Many artists have done just this. Blogging provides any creative-minded individual the opportunity to share their work with the world at large. Blogging, combined with social media and online art communities offers artists a unique opportunity for self-promotion, expanded viewership, and ultimately, contacts with buyers.
Although galleries are still important to the professional artist, gone are the days of galleries and exhibition as the primary means of sharing and selling art. Today, online art communities like finearttips.com, conceptart.org, and behance.net allow artists to showcase their best work. But individual blogs have their place as well in connecting the artist to a larger community of viewers, fans, and fellow artists. While most artists strive to create finished pieces ready for display and sale, the creative process itself is equally, if not more important.
Blogs allow artists to show works-in-progress. Thus the artist can receive feedback and criticism before the work is finalized, make changes, and contemplate new ideas and suggestions. Posting works-in-progress on blogs can also help budding artists learn about new artistic techniques and see the creative process from start to finish as presented by the more experienced blogger.

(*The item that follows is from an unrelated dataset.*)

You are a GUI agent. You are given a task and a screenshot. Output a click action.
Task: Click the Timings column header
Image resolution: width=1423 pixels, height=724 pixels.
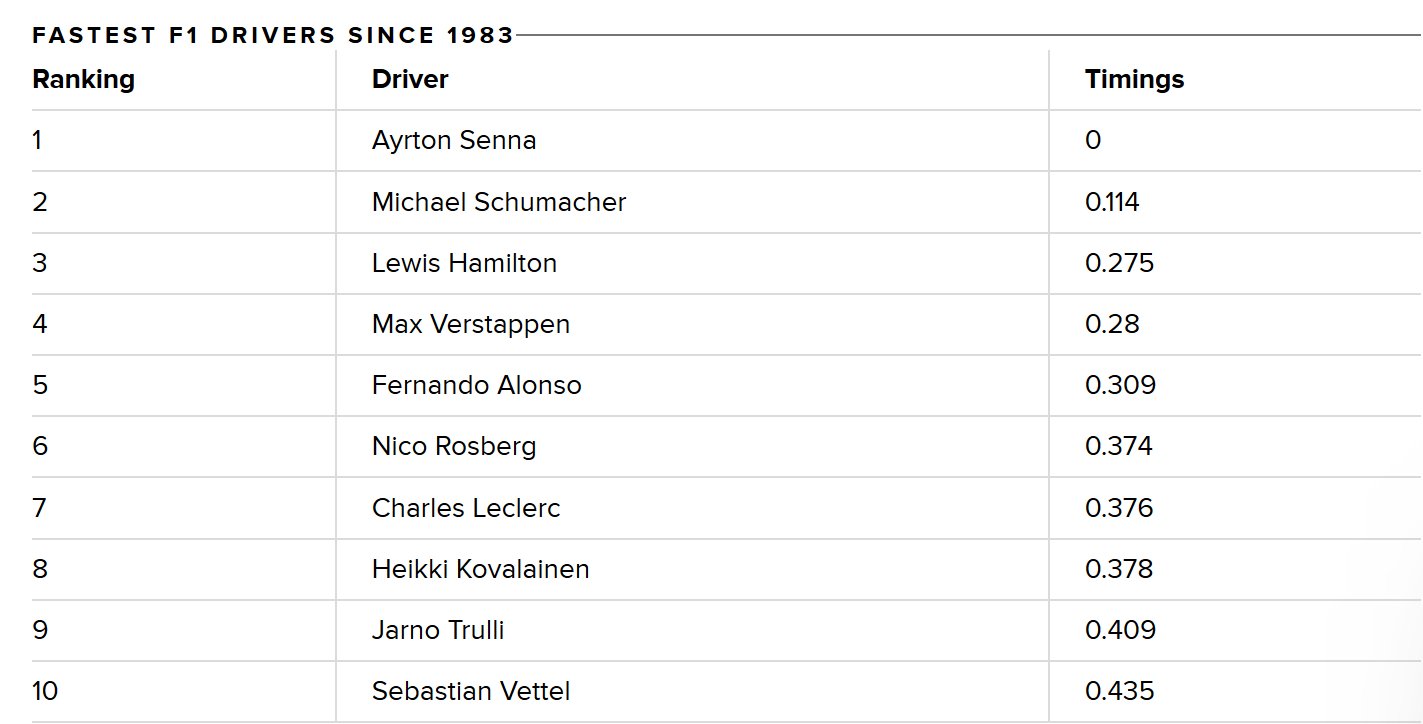[x=1134, y=80]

Tutorials, essays, and experiments are extremely valuable in revealing details about the process of art creation that is all too often overshadowed by final pieces. Perfection is certainly laudable. But sometimes the bad ideas are as revealing, interesting, and thought provoking as the good. The artist can see what parts of his creative process work, what parts don’t, and why. But artists’ blogs need not only showcase personal works. A creative mind sees the world in a different way, and an artist blogger brings a unique perspective to other artwork, current events, and other forms of creative expression.
A blog like Book Paper Scissors is a collection of some of the most unique illustration being created today by both professionals and casual artists. Such blogs not only provide budding illustrators with publicity, but also present a fascinating picture of the zeitgeist of modern illustration. Glancing over Book Paper Scissors reveals a common love of complex line work, simple but vibrant colors, and odd cutout type shapes.
Art Hound, another artist blog, not only displays the bloggers’ work, but also offers a unique service that pairs buyers with art that would fit with the design and style of their home. Individualized services like this help connect lay people with ‘good art’ and also bring the artists revenue.
So, if you are an artist and wondering ‘why blog?’, consider this:
- Blogging can help bring the world to your art, and your art to the world.
- It can help share your unique perspective on the world as a creative individual.
- It allows you to connect with budding artists and become a mentor, role model, and teacher. It can broaden your artistic horizons, teach you new things about art creation, but more importantly, about your own work.
So, should artists write blogs? No—not just write—but illustrate, design, and create a blog? Emphatically—yes!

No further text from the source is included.